ジェネレータはイテレータであるため、__iter__()
と__next__()
の2つのメソッドを持つ。また、遅延評価の性質を持つため、__next__()
メソッドが呼ばれるまで次の要素を生成しない。__next__()
メソッドが呼ばれてはじめて次の要素を生成する。
ジェネレータの定義方法
ジェネレータの作成方法は下記の2つがある。
- ジェネレータ式の利用
- ジェネレータ関数の利用
ジェネレータ式とは
ジェネレータ式はジェネレータを返す記法である。 基本的な形は以下のようになる。リスト内法表記と似ている。

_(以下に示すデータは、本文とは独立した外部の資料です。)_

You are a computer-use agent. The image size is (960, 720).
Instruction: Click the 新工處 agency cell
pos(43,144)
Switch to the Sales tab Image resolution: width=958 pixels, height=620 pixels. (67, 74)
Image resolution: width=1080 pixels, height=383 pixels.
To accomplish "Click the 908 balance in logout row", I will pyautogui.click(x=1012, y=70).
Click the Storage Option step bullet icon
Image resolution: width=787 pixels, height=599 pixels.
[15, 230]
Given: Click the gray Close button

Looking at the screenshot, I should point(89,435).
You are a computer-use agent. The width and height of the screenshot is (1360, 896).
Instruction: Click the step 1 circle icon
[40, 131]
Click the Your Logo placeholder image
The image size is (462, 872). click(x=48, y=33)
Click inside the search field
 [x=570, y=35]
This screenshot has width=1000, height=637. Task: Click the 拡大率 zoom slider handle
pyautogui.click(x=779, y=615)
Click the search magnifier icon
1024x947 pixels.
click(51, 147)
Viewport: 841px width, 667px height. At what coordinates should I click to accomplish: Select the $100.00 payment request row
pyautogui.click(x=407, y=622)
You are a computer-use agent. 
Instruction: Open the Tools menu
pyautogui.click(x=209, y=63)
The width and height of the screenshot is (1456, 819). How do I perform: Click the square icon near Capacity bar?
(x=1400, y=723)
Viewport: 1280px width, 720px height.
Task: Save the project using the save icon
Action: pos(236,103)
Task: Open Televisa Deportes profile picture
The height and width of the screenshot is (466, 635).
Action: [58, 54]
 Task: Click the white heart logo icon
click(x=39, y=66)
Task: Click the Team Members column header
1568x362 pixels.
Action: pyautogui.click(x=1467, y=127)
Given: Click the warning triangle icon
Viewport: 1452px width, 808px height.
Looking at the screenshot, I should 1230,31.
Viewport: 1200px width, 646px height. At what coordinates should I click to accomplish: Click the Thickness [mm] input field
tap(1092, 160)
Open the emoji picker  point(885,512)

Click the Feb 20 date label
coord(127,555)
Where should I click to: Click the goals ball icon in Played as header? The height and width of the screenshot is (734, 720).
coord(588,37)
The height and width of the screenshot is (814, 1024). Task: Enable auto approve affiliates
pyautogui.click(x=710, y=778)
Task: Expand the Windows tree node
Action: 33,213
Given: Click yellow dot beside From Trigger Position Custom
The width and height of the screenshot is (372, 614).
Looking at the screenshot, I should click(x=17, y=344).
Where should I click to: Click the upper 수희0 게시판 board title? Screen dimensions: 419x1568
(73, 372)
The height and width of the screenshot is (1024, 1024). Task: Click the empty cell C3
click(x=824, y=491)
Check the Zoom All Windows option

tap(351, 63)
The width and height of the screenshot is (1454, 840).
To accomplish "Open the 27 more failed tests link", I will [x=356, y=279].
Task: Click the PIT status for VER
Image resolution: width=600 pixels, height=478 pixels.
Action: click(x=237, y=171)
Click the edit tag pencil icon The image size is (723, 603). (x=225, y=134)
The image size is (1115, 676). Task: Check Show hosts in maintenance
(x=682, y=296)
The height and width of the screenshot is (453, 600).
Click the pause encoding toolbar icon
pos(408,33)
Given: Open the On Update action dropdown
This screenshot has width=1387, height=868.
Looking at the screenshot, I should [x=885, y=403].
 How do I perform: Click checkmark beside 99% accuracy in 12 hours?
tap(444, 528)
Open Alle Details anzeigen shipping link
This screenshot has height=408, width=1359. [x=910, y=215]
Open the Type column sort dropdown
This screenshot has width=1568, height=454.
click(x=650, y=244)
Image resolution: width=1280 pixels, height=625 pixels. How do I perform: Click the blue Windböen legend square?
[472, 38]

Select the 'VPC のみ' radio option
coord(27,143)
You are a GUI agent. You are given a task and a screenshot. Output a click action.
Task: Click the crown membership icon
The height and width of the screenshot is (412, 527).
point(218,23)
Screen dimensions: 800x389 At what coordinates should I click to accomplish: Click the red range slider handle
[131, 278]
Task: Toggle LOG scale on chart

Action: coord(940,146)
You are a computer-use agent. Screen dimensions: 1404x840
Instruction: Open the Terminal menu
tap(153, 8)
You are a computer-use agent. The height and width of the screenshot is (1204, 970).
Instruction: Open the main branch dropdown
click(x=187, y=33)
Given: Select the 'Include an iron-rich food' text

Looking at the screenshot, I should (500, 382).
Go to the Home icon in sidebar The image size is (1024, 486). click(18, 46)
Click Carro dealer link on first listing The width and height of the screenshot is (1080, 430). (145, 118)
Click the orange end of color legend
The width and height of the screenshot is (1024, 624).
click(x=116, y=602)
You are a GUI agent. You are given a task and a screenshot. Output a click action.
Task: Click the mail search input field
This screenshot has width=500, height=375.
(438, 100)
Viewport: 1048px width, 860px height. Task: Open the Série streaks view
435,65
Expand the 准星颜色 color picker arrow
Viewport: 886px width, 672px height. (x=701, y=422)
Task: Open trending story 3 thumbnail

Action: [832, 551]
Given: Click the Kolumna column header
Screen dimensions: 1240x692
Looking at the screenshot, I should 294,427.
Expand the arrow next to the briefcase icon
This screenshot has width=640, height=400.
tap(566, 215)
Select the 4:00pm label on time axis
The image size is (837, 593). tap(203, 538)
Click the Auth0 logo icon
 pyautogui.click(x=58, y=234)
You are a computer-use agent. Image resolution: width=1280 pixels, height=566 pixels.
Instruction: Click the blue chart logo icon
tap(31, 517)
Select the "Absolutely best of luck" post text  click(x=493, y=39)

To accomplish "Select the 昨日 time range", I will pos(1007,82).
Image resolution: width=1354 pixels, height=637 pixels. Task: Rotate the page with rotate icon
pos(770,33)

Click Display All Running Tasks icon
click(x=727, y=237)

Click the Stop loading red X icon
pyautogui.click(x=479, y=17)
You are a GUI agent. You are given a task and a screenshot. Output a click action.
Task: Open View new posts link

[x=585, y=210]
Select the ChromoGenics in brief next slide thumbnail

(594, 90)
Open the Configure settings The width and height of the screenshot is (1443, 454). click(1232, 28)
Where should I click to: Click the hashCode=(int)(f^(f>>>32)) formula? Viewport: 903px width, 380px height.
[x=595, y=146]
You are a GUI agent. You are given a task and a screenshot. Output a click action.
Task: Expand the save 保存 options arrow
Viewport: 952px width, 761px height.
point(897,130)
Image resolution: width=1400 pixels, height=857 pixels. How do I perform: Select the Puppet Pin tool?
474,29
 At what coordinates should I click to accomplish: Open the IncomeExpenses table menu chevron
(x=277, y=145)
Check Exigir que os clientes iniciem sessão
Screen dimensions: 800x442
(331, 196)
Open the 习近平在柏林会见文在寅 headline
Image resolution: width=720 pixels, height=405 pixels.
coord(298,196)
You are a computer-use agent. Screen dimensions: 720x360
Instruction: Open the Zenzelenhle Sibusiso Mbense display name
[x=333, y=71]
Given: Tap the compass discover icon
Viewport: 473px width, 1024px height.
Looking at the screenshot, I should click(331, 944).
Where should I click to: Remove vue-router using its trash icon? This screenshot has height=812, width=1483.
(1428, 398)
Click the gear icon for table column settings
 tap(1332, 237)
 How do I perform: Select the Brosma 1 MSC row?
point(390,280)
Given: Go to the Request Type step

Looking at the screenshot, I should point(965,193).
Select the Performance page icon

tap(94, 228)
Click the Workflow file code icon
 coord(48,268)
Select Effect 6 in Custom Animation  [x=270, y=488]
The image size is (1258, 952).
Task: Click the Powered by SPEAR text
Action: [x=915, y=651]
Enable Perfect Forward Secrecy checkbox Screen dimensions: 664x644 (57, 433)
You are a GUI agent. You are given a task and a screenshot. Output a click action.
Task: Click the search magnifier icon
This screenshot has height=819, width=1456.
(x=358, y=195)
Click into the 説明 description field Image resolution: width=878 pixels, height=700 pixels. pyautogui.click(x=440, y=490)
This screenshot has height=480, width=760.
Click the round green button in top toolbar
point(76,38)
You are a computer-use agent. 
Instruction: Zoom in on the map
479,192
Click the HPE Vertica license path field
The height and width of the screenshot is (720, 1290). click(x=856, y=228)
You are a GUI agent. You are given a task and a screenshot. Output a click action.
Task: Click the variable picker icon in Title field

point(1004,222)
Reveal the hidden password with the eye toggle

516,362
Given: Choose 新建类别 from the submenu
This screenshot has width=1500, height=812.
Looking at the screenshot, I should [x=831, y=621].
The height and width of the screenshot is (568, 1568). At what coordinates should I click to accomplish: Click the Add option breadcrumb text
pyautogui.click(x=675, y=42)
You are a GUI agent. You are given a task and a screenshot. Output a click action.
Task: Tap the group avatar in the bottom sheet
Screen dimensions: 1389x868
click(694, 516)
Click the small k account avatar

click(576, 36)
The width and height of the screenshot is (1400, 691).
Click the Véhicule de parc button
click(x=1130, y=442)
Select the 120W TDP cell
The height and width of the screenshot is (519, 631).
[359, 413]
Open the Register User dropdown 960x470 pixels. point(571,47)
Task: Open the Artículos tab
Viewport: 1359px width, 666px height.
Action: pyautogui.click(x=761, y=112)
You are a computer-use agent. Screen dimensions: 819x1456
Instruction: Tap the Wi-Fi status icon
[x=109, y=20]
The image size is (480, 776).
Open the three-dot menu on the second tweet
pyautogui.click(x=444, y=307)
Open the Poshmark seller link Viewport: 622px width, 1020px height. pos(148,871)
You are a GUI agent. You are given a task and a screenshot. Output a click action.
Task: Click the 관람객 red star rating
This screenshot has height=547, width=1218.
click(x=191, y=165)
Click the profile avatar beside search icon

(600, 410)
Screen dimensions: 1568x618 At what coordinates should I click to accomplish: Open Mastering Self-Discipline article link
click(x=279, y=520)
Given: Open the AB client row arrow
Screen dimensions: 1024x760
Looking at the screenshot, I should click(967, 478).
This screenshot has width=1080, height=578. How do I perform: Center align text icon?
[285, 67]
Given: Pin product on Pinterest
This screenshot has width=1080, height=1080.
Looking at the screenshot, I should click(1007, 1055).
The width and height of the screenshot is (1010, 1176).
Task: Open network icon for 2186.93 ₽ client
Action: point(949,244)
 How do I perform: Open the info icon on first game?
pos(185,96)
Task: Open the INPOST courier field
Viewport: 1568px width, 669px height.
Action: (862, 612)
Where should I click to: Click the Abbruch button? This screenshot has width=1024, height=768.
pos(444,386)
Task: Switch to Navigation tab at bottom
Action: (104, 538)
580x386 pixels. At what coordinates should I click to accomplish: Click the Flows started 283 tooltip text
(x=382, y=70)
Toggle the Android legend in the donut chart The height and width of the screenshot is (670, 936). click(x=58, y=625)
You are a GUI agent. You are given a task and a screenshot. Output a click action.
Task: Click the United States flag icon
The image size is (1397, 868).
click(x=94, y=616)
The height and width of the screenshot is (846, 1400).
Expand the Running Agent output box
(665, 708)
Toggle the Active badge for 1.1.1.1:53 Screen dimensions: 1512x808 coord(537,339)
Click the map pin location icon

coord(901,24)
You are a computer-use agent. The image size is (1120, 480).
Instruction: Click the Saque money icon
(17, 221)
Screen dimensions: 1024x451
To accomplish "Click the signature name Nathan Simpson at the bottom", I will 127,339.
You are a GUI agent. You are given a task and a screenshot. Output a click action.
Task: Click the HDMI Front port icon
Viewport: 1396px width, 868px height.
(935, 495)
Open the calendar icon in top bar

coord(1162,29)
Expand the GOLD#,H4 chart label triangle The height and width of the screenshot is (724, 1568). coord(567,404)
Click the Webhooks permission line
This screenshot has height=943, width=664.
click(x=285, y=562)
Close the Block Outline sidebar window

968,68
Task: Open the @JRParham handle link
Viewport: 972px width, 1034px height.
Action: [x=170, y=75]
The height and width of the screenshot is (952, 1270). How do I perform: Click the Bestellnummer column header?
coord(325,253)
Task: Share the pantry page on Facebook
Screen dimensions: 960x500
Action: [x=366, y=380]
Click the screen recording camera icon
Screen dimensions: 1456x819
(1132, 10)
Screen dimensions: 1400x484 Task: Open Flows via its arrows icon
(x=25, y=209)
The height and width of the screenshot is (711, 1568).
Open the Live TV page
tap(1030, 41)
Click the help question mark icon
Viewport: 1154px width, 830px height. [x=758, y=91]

generator = (expression for item in iterable)
たとえば、下記コードは与えられたリストの各要素を2乗するジェネレータである。
numbers = [1, 2, 3, 4, 5]
squared = (x * x for x in numbers)
for number in squared:
print(number) # 1 4 9 16 25
ジェネレータ式に条件を設けることもできる。たとえば、上記のリストから偶数だけを取り出して2乗するジェネレータは次のようになる。
even_squared = (x * x for x in numbers if x % 2 == 0)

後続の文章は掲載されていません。